5 Add 1 tbsp of water and stir. Maintain the small fire, and stir until the water evaporates.
6 Add paprika to the mixture and continue to stir till well-combined.
7 Strain the mixture, removing the prawn and paprika residue. The remaining prawn essence oil should be a clear orange with a strong prawn fragrance.
8 Portion the spaghetti into four servings, before adding the limes, lemons, pineapples and capsicums. Sprinkle salmon roe and tobiko on top and add one prawn to each serving. Drizzle with generous amounts of prawn essence oil.
9 Garnish with parsley and serve.
TUNGKU MAHMOOD OMAR, 38
Father of three, married for 11 years
How he got into cooking “My mum taught me how to cook, and I’ve been making prawn noodles, fried oysters and char kway teow since I was in secondary school. I also cooked burgers and pasta when I was growing up.”
What he likes to cook “I prefer to find out what people like to eat, and I’ll try to accommodate their requests.”
On his role in the kitchen “I cook about three times a week. My wife and domestic helper cook as well, but I’m usually the one preparing meals during the weekend if I’m around. My kids love my pasta.”

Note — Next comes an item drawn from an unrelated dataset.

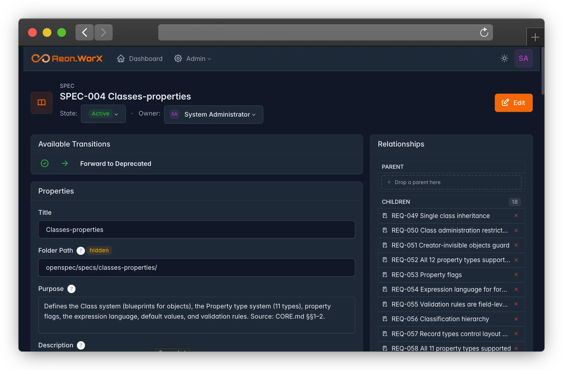Toggle the light/dark theme sun icon
Screen dimensions: 563x370
(x=504, y=58)
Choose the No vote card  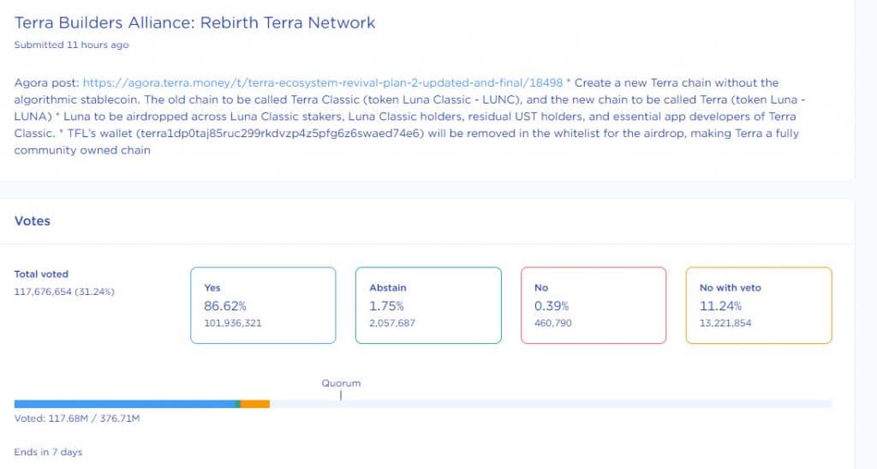click(594, 305)
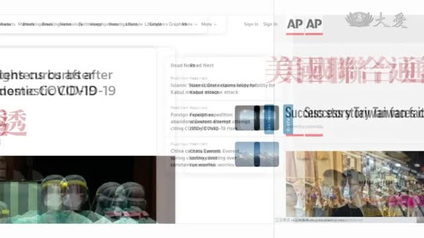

His tip “Don’t follow ingredient proportions in recipes too closely, but tailor them to your family’s tastebuds. When I follow proportions too closely, I find that the food is never that nice.”
5 cloves garlic, finely chopped
3 small shallots, finely chopped
1 tsp chilli paste (optional)
3 tbsp olive oil
100g minced beef
100g canned tomato paste
50g straw mushrooms
4 fresh fishballs, diced
Salt, to taste
Pepper, to taste
3 tbsp cheddar cheese, grated
2 sprigs coriander, finely chopped
1 Prepare the linguine according to package instructions. Drain and set aside.
2 Fry the garlic, shallots and chilli paste in olive oil until fragrant.
3 Add in the minced beef, fry till browned, then add the tomato paste.
4 Stir in mushrooms and fishballs, and mix until well-combined. Add salt and pepper to taste.
5 Pour the mixture over the linguine, top with cheese and coriander to serve.